### Exercise instructions
Return every record below exactly as given, images excluded.

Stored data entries
· · · · · · ·

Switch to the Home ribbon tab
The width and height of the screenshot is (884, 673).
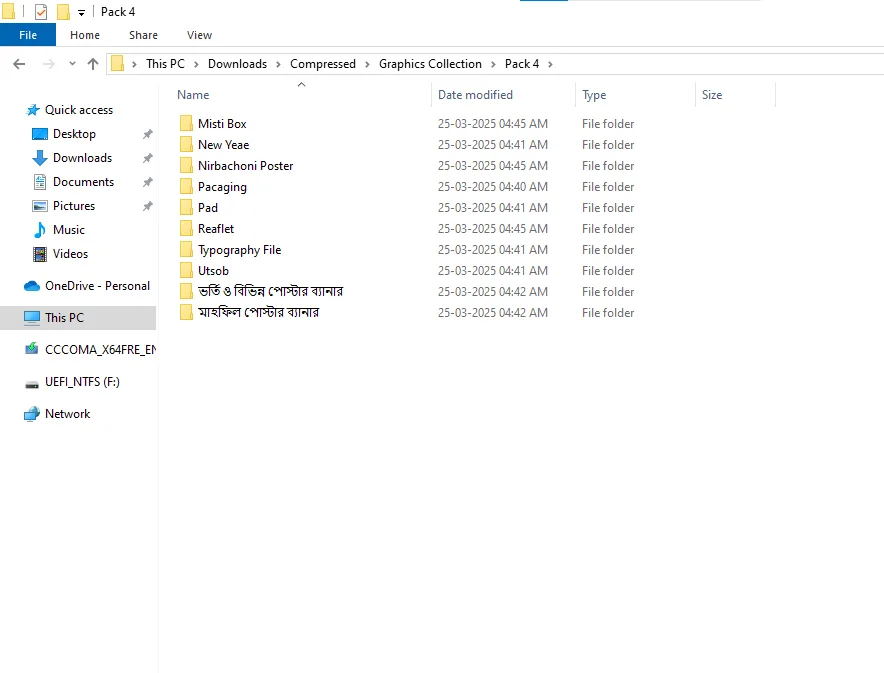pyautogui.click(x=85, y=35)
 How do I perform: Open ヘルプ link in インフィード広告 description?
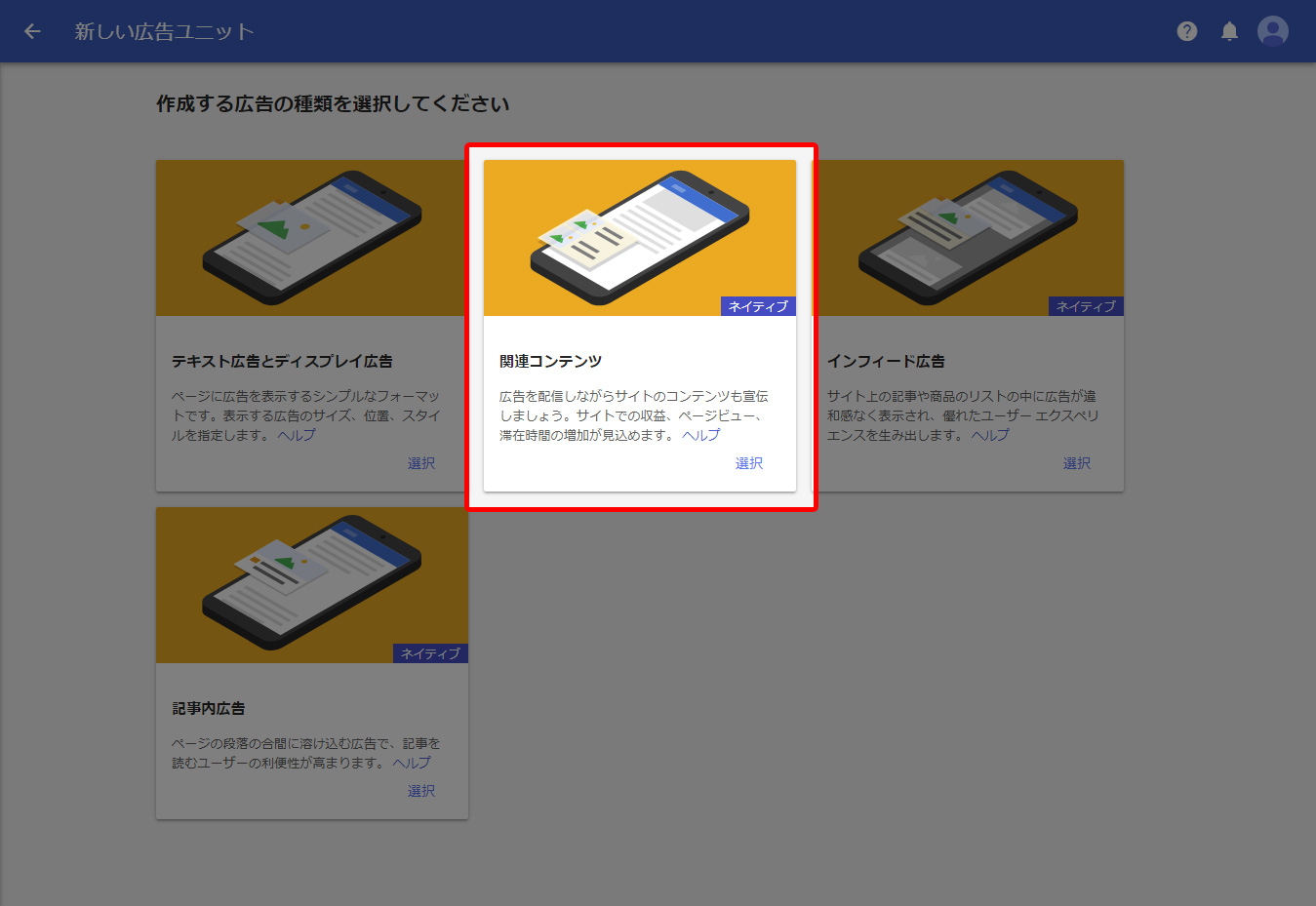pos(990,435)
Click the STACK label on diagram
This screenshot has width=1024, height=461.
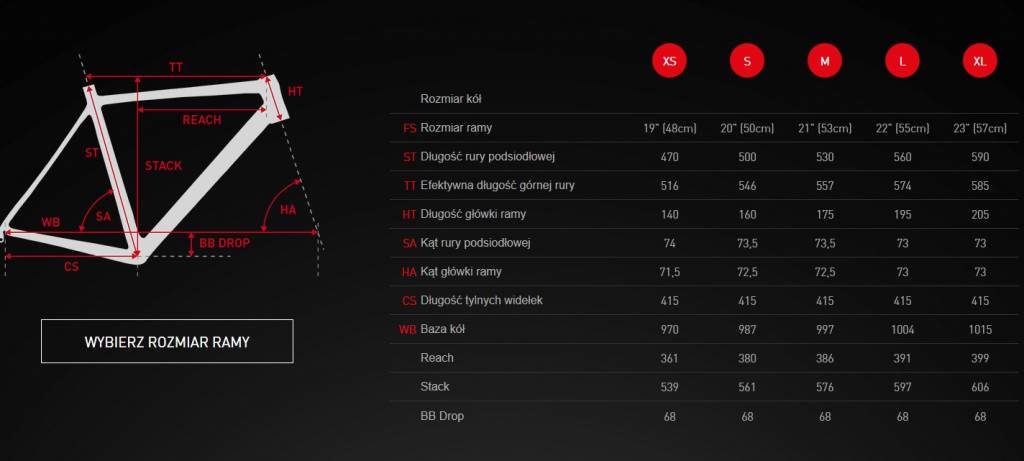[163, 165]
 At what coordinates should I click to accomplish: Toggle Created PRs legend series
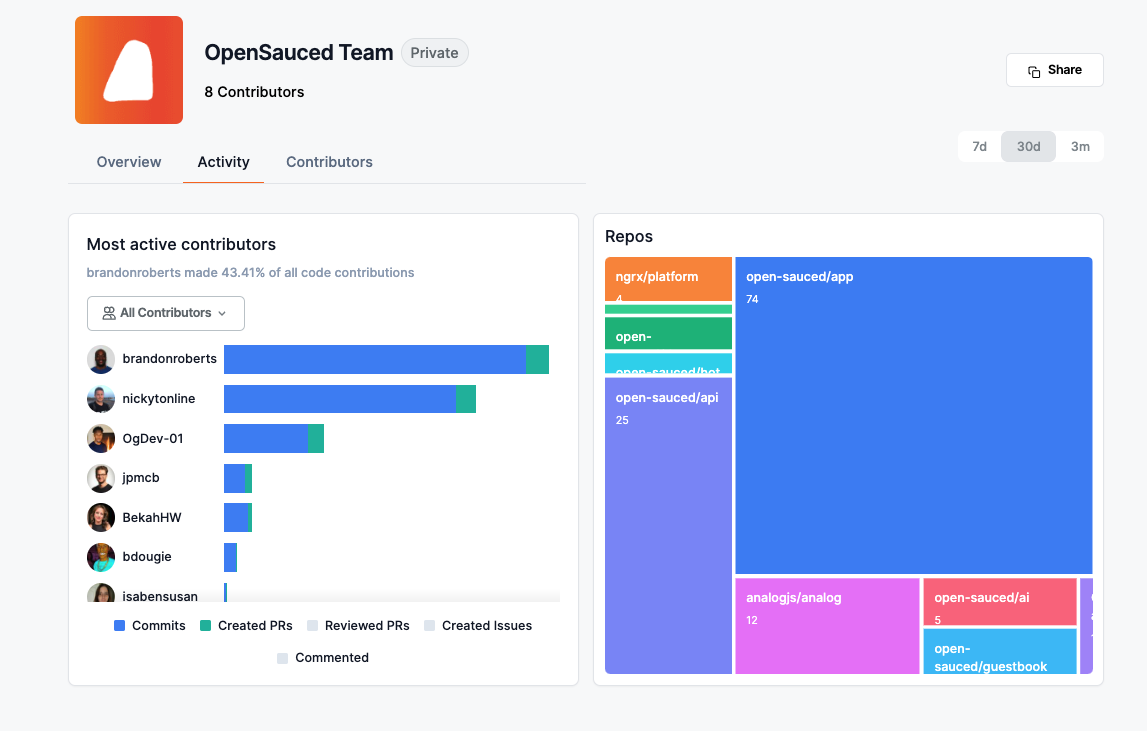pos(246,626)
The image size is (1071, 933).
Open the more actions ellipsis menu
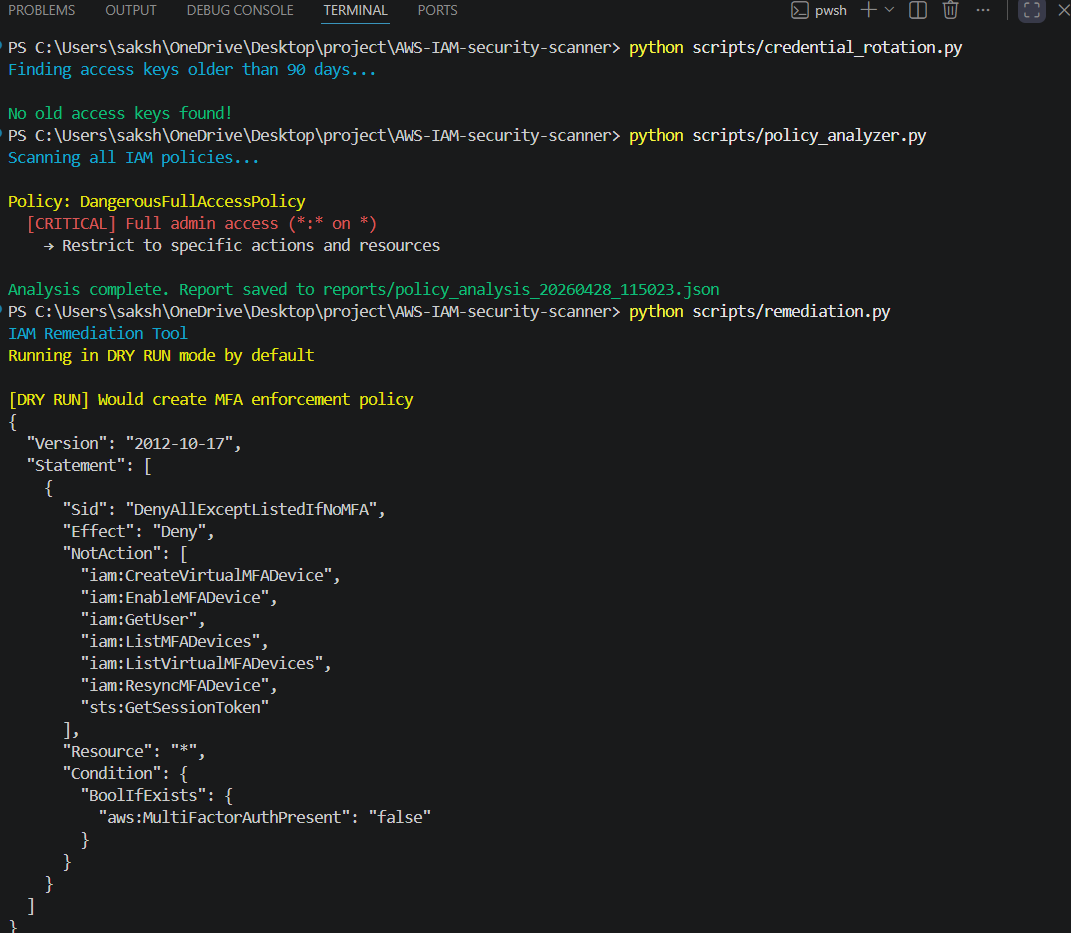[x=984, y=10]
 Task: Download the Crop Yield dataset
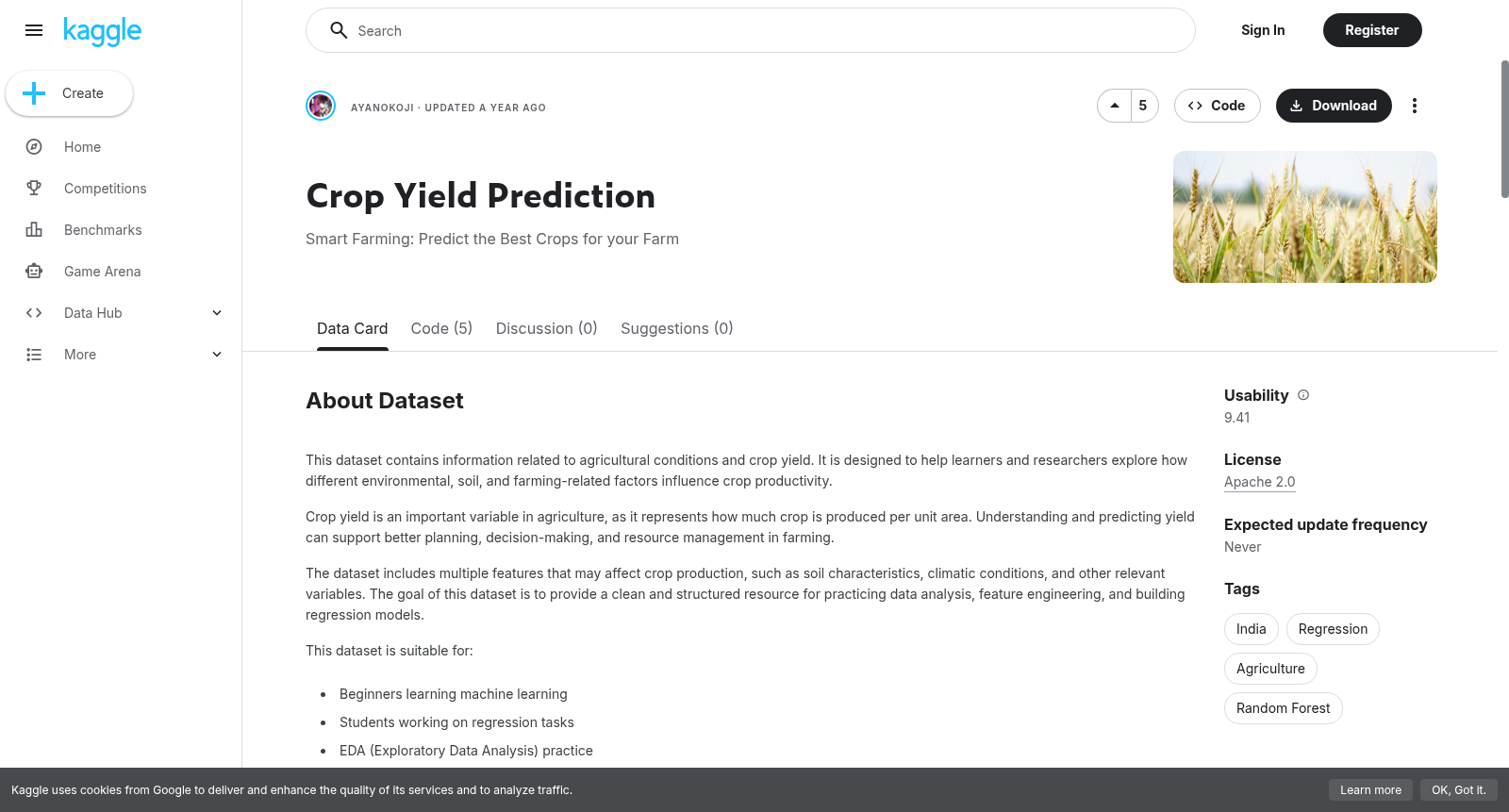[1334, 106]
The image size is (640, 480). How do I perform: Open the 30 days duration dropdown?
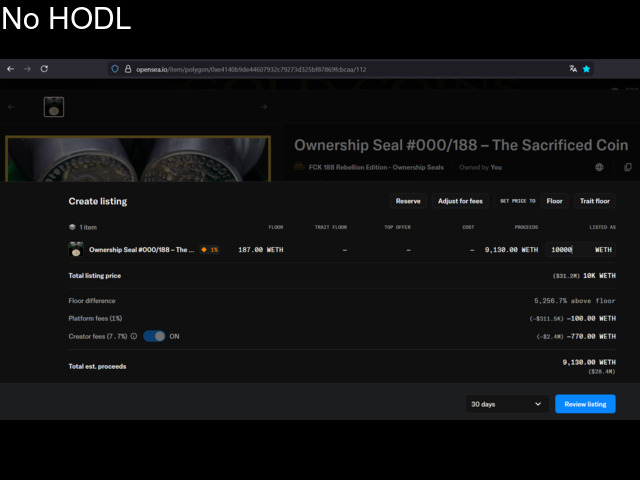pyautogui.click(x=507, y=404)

· · · · · · ·

### Exercise response
Switch to the Home ribbon tab
The width and height of the screenshot is (884, 673).
pyautogui.click(x=85, y=35)
 How do I perform: Open ヘルプ link in インフィード広告 description?
pos(990,435)
Click the STACK label on diagram
This screenshot has width=1024, height=461.
[163, 165]
 At what coordinates should I click to accomplish: Toggle Created PRs legend series
pos(246,626)
The image size is (1071, 933).
Open the more actions ellipsis menu
[x=984, y=10]
 Task: Download the Crop Yield dataset
[1334, 106]
The image size is (640, 480). How do I perform: Open the 30 days duration dropdown?
pyautogui.click(x=507, y=404)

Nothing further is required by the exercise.